Plausibility = Just Double | DoNotKnow
The first assumption of the theorem is that plausibilities are real numbers.
The following objection to the first assumption was raised:
Why should the plausibility be a real number rather than just “I don’t know” — Olly
Such idea hasn’t been ignored by the people who developed this theory, but let us first remind ourselves of the purpose of the exercise: to process the incomplete information optimally.
Hence, if you suspect that you don’t have enough information for a decision to be made and you can postpone making the decision than spare your brain from unnecessary computations.
Another way to put it: garbage in, garbage out.
But what if your decision can’t wait?
So you have a tough decision to make. The deadline is looming and you decided to get a robot to help you. And so let us pretend that we managed to develop the thinking robot based on the principles of Cox’s theorem with the modified first axiom. We also taught it to process English, tapped into your brain and uploaded your life experience. And after such expensive exercise, you finally ask the robot the question: what should I do, Mr. Robot? And the robot goes for 6 hours and then spits out DoNotKnow. And so you are left with making the decision yourself. Useless.
“I don’t know” is implied
The reason why we resort to the use of probability theory in reasoning is because we don’t know. You give the information to the robot and wait for its judgement. If it comes out with \(p = 0\) or \(p = 1\) it means that you know. There is no uncertainty: it’s just a matter of chaining logical steps together. Once \(0 < p < 1\) then you don’t know1.

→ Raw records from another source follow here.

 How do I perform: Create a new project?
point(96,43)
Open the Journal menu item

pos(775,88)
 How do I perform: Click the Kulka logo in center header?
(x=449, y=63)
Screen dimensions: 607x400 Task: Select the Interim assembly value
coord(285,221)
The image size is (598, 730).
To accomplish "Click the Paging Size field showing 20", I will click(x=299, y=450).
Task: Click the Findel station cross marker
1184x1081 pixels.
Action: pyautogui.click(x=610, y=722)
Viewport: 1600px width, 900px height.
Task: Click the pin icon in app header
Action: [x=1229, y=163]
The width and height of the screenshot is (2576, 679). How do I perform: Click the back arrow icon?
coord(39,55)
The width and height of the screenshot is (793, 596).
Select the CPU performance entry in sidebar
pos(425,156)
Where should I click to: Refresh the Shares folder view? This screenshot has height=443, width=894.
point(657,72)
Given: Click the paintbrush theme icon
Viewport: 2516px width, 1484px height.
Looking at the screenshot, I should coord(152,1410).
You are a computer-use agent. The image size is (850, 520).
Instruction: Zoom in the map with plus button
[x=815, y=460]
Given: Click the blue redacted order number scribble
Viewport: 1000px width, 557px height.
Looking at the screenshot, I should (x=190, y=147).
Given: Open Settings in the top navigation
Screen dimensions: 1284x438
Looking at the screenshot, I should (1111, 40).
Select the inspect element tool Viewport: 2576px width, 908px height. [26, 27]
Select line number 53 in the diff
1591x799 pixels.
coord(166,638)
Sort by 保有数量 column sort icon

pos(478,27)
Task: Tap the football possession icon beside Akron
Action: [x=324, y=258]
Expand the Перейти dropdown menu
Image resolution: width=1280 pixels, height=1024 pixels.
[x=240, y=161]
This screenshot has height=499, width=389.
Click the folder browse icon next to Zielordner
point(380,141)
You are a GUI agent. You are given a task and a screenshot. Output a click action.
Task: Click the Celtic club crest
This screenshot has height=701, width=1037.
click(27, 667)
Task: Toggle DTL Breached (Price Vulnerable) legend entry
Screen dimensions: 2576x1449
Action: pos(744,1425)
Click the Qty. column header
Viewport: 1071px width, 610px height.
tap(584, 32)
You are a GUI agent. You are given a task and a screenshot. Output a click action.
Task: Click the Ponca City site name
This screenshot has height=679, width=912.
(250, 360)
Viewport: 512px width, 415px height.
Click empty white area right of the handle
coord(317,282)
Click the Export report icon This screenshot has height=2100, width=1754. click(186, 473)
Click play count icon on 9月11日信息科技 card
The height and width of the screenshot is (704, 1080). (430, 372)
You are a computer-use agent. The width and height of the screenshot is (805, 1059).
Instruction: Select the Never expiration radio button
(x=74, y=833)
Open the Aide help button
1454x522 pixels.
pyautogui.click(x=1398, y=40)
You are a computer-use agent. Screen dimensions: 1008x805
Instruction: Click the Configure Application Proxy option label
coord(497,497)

Refusal to verbalise probability assignments is just assigning them implicitly
If you say that the universe didn’t give you enough information to do action A so you choose to do B it has given you enough information.
Day after day we are taking the plunge and actually do something. Whether it’s a decision to cycle to work or the refusal to do so, whether it’s a decision to join effective altruism movement or a refusal to do so. Whether it’s a decision to stop eating meat or a refusal to do so. There is no such thing as “unresolved issue”. Once you are aware of the issue but choose to ignore it you resolved it.
So the criticism of the first assumption boils down the criticism of forcing your resolutions to be explicit rather than implicit.
Having to pick from “I don’t know” or a real number is somewhat akin to using a two-dimensional theory, where second dimension is just a boolean flag.
The idea of having a two-dimensional theory for plausibilities hasn’t been ignored, but the results of a simpler, one-dimensional theory speak for themselves. The proponents of two-dimensional theories haven’t yet demonstrated practical advantage of such framework.
But for a further discussion on the necessity of two-dimensional theories, look at A guide to Cox’s Theorem pages 4-7.
This is just a haskell-way of saying that plausibility of a statement is either a real number or “I don’t know”.